### RECORDS FOR PROCESSING
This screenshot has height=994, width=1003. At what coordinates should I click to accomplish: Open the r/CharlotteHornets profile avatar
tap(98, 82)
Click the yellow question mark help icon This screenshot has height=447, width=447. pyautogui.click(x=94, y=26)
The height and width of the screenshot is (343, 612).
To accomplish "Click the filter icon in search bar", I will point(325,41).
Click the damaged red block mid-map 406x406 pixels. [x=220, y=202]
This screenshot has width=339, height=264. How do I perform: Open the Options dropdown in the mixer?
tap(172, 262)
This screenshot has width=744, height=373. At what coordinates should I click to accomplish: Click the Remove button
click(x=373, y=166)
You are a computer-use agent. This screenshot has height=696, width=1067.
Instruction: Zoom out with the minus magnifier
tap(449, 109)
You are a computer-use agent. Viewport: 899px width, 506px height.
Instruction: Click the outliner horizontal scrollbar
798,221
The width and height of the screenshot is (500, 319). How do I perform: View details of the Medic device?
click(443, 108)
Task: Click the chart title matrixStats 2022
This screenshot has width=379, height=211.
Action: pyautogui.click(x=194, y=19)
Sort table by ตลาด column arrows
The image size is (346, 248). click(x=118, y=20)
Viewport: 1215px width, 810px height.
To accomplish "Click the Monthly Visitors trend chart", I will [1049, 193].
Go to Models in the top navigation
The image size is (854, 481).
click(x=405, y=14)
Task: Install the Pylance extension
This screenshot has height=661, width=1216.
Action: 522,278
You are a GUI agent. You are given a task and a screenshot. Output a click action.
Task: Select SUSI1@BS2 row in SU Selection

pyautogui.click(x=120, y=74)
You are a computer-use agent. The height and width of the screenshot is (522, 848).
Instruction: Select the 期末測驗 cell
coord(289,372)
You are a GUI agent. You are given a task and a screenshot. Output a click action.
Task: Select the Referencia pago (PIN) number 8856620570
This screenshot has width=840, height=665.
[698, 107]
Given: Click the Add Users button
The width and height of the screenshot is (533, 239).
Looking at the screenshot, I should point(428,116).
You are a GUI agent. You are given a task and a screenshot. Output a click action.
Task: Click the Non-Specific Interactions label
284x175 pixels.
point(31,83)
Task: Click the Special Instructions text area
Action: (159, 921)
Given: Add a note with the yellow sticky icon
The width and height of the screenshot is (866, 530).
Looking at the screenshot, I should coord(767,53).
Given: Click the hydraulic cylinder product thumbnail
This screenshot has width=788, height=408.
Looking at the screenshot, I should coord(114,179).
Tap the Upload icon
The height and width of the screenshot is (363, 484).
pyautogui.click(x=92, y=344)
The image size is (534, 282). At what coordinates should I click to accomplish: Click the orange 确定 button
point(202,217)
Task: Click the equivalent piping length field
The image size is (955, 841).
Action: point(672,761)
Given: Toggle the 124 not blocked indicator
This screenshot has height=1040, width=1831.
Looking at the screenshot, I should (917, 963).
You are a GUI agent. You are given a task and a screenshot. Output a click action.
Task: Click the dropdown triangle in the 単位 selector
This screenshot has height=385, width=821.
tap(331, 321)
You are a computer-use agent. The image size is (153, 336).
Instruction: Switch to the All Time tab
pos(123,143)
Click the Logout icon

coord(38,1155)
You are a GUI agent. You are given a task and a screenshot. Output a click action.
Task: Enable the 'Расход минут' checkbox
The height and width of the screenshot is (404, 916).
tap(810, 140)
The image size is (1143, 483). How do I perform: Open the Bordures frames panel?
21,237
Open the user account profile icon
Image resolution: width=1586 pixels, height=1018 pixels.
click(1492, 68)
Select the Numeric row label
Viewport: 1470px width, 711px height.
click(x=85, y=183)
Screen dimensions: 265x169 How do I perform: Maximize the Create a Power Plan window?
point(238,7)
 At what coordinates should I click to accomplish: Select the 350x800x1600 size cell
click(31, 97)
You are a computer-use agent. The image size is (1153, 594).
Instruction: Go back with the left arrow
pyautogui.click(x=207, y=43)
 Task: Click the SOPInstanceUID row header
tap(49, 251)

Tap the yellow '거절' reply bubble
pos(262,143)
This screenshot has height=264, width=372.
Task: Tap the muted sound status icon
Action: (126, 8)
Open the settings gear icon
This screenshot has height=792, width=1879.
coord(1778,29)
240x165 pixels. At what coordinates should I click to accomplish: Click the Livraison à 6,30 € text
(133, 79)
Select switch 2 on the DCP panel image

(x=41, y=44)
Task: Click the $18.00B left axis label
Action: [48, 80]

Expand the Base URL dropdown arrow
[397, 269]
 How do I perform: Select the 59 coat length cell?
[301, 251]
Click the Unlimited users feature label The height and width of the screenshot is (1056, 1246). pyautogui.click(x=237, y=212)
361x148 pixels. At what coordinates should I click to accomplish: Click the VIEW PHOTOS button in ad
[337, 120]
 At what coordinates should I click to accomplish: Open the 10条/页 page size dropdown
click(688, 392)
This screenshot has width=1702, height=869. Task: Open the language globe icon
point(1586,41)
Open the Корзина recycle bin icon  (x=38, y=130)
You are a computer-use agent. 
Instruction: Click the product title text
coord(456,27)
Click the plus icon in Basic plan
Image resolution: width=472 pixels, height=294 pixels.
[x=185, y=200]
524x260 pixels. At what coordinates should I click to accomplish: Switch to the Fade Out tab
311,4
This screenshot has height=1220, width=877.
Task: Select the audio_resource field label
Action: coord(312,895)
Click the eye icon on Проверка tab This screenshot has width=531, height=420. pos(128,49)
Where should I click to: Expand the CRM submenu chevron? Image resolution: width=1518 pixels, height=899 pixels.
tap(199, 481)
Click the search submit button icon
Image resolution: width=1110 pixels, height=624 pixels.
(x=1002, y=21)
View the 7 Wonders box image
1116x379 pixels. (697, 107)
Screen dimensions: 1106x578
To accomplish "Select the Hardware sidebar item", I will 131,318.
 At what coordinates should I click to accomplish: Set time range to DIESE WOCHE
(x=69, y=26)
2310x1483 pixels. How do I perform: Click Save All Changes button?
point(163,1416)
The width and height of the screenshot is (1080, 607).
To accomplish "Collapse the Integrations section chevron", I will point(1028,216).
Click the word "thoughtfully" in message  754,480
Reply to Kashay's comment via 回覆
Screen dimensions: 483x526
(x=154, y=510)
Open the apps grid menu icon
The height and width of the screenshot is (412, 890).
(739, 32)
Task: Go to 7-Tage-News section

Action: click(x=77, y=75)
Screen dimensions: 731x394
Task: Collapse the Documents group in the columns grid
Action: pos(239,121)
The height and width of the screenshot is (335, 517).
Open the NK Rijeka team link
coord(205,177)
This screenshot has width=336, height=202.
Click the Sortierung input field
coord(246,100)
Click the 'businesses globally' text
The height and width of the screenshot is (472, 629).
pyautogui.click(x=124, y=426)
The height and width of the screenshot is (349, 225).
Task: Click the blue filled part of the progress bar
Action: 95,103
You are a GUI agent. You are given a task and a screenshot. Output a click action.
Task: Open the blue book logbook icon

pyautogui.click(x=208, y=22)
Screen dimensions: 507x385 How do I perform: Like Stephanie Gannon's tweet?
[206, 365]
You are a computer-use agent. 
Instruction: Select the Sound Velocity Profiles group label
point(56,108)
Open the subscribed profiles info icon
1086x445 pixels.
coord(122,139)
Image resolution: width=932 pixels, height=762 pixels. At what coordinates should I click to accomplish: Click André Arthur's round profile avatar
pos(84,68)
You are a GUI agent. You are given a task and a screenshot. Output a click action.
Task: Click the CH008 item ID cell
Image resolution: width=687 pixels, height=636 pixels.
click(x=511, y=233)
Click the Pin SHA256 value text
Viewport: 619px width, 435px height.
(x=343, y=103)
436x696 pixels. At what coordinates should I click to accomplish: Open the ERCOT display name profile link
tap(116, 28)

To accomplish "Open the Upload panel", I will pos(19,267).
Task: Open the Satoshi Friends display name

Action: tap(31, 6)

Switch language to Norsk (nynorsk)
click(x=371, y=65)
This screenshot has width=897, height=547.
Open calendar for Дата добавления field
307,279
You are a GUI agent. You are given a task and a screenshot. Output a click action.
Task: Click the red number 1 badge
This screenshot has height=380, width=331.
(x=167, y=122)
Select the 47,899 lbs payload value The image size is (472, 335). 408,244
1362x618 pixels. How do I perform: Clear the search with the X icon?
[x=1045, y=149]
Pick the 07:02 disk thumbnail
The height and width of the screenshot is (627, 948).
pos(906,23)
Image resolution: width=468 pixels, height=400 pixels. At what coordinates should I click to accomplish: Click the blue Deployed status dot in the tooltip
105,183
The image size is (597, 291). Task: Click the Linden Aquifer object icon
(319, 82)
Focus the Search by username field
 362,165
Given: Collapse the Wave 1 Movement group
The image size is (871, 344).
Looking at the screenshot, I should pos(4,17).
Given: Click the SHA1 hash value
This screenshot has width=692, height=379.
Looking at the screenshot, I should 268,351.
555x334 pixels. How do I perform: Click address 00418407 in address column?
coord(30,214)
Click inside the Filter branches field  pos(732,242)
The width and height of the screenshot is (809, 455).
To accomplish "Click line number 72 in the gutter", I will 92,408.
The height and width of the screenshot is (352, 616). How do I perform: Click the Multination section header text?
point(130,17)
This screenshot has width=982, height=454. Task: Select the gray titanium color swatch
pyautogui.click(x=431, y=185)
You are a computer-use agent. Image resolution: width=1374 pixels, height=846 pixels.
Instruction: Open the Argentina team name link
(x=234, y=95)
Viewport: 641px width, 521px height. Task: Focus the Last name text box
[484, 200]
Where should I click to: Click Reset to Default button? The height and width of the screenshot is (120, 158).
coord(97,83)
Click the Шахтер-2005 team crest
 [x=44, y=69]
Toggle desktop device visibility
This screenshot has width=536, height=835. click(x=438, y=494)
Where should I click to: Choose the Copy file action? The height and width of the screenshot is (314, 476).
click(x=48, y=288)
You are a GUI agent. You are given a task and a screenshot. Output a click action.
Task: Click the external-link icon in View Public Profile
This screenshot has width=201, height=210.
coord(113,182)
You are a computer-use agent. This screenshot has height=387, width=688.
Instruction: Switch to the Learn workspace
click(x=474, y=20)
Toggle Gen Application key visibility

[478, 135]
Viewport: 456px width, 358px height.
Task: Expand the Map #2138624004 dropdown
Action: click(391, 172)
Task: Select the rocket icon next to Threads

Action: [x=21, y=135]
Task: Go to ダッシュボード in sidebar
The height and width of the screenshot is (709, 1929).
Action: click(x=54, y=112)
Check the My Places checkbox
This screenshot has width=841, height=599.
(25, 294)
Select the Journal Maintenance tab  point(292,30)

### WORK ITEM
Which lines of the records above contain the word "sidebar"? Report each one in full.

### SOLVED PROBLEM
To accomplish "Select the Hardware sidebar item", I will 131,318.
Task: Go to ダッシュボード in sidebar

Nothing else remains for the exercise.